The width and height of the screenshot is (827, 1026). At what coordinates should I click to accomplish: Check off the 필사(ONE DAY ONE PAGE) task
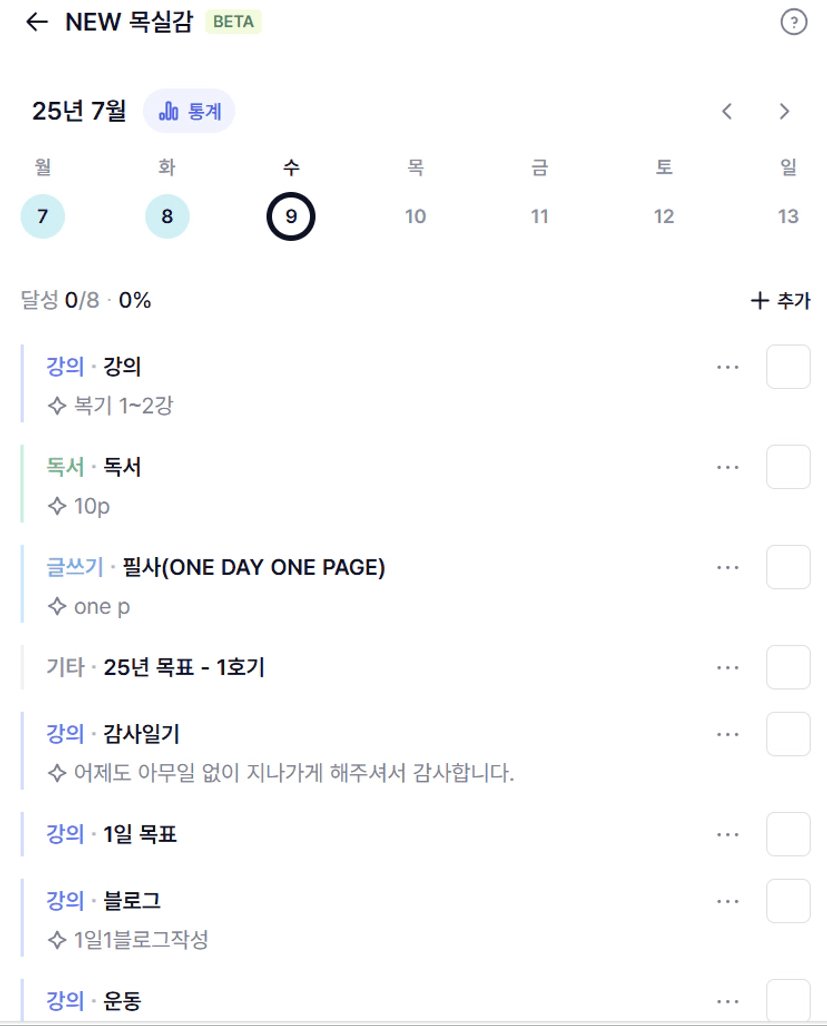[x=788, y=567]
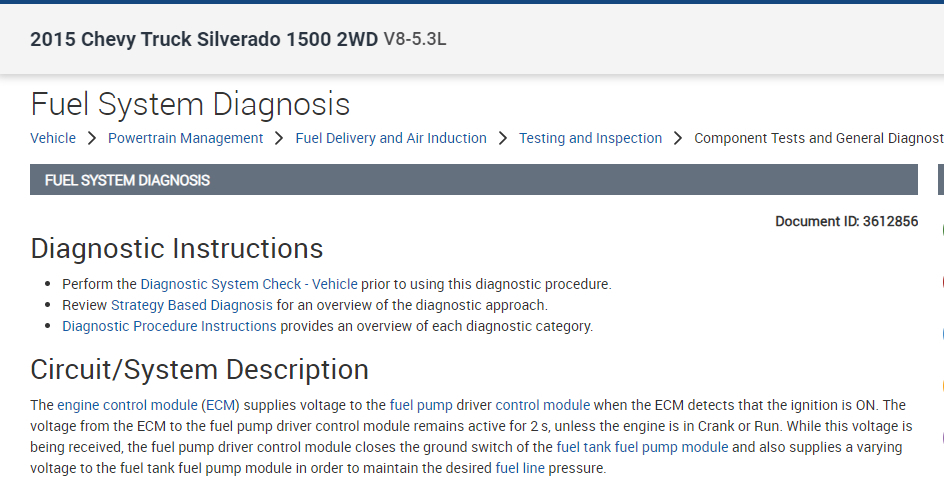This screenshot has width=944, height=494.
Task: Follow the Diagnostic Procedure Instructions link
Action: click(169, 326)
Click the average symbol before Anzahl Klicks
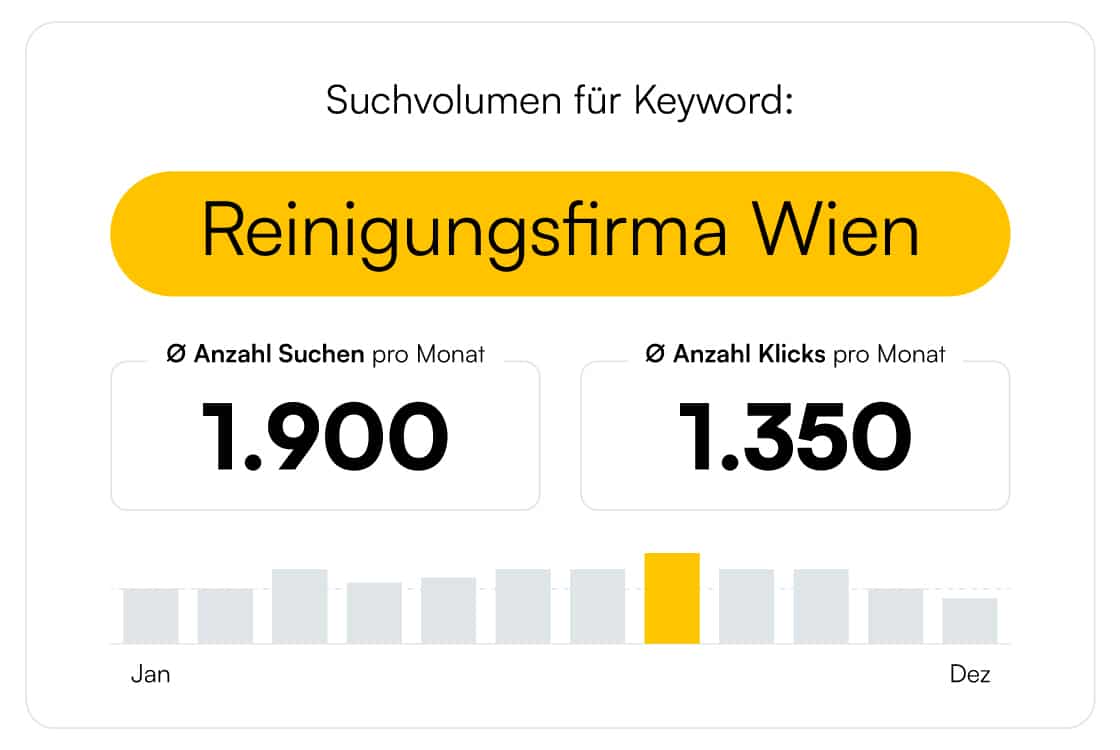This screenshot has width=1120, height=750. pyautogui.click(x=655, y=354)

WRITTEN TASK: Present every line of the records above as a JSON list of strings, one string per line, with blank lines omitted. Leave the pictures out of the answer.

RESPONSE TO THE TASK:
[
  "The width and height of the screenshot is (827, 1026). At what coordinates should I click to accomplish: Check off the 필사(ONE DAY ONE PAGE) task",
  "[x=788, y=567]",
  "This screenshot has width=944, height=494.",
  "Task: Follow the Diagnostic Procedure Instructions link",
  "Action: click(169, 326)",
  "Click the average symbol before Anzahl Klicks",
  "This screenshot has width=1120, height=750. pyautogui.click(x=655, y=354)"
]